→ **EXERCISE INSTRUCTIONS**:
Rewrite everything from the line containing "644x362 pixels." down to the line containing "pos(399,456)", swapping "Payment Method" for "Billing Address" and leaving everything else unchanged.

→ **DATA SHOWN**:
^^^^
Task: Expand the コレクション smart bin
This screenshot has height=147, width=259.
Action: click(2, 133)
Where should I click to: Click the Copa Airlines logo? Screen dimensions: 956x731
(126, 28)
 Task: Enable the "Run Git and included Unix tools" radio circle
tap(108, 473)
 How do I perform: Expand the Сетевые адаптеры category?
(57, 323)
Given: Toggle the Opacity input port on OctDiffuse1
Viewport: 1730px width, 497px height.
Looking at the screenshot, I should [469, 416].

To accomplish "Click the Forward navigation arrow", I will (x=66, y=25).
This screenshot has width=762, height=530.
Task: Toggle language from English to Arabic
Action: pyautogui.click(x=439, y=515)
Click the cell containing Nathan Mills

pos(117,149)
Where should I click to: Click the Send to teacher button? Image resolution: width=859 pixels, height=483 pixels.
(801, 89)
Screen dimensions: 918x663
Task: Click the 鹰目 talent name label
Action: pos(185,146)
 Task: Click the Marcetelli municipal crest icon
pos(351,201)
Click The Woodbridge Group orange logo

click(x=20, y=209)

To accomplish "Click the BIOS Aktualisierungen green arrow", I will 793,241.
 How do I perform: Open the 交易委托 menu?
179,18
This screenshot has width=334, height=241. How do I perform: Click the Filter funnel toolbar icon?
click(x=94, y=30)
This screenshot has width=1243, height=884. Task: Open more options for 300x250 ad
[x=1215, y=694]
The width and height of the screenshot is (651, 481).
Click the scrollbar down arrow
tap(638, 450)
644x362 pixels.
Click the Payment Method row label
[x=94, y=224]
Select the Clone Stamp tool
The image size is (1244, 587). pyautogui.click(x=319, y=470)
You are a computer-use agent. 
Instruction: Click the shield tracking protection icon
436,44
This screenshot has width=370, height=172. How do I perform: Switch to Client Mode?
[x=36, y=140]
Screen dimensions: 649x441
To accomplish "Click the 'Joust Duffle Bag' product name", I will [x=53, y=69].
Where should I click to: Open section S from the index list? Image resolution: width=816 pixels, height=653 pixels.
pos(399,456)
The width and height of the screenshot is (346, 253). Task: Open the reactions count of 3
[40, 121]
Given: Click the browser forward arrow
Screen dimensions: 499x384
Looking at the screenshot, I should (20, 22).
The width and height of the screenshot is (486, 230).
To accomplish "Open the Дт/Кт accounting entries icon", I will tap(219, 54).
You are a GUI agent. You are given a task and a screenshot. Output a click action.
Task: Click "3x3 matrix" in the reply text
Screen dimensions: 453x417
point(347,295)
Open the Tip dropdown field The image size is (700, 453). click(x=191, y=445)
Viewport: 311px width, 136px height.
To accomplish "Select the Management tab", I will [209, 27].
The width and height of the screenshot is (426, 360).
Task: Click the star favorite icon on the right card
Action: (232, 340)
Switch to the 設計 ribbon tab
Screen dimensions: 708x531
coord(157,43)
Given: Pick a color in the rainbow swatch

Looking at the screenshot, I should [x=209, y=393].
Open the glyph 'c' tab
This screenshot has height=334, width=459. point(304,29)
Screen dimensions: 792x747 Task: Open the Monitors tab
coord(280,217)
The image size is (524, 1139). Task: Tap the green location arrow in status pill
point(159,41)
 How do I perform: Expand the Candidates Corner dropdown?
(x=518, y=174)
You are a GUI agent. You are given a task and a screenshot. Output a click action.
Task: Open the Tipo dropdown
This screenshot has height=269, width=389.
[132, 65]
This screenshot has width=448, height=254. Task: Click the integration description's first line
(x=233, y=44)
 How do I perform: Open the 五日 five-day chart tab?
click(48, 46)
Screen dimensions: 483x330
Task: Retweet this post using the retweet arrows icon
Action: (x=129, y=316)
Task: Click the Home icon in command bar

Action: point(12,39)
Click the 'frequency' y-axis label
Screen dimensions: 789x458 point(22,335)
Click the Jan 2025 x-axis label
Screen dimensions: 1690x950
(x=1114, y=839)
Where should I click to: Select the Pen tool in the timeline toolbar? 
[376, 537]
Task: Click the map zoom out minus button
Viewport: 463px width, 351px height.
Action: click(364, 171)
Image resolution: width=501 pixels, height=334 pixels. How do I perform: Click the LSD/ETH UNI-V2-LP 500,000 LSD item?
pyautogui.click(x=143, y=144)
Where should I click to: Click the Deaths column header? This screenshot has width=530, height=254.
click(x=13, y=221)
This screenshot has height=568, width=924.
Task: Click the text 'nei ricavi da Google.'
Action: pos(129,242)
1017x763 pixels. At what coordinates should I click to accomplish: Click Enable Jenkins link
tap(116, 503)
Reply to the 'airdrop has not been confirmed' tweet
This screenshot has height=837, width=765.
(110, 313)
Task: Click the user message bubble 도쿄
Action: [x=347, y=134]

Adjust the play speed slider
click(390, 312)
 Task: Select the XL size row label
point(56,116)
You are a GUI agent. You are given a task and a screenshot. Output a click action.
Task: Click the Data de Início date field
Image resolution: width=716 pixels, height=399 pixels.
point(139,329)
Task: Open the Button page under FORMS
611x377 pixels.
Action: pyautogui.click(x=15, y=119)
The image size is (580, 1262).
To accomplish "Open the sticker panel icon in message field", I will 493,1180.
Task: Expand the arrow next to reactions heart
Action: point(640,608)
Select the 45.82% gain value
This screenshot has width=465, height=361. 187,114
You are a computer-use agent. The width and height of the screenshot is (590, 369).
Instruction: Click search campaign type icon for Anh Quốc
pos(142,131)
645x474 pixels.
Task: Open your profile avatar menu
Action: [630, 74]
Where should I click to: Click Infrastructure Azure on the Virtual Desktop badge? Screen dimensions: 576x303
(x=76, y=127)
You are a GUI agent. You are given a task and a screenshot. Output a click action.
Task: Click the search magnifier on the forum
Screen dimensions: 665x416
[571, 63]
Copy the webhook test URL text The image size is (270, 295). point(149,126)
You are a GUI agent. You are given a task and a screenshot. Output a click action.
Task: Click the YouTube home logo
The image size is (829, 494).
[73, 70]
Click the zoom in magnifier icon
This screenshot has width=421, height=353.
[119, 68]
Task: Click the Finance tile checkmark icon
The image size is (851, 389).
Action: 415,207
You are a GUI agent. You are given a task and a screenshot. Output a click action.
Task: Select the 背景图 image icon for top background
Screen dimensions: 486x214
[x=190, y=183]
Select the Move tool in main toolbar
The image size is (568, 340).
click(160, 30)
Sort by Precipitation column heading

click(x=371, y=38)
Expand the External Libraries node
^^^^
→ **ANSWER TO THE EXERCISE**:
644x362 pixels.
Click the Billing Address row label
[x=94, y=224]
Select the Clone Stamp tool
The image size is (1244, 587). pyautogui.click(x=319, y=470)
You are a computer-use agent. 
Instruction: Click the shield tracking protection icon
436,44
This screenshot has width=370, height=172. How do I perform: Switch to Client Mode?
[x=36, y=140]
Screen dimensions: 649x441
To accomplish "Click the 'Joust Duffle Bag' product name", I will [x=53, y=69].
Where should I click to: Open section S from the index list? Image resolution: width=816 pixels, height=653 pixels.
pos(399,456)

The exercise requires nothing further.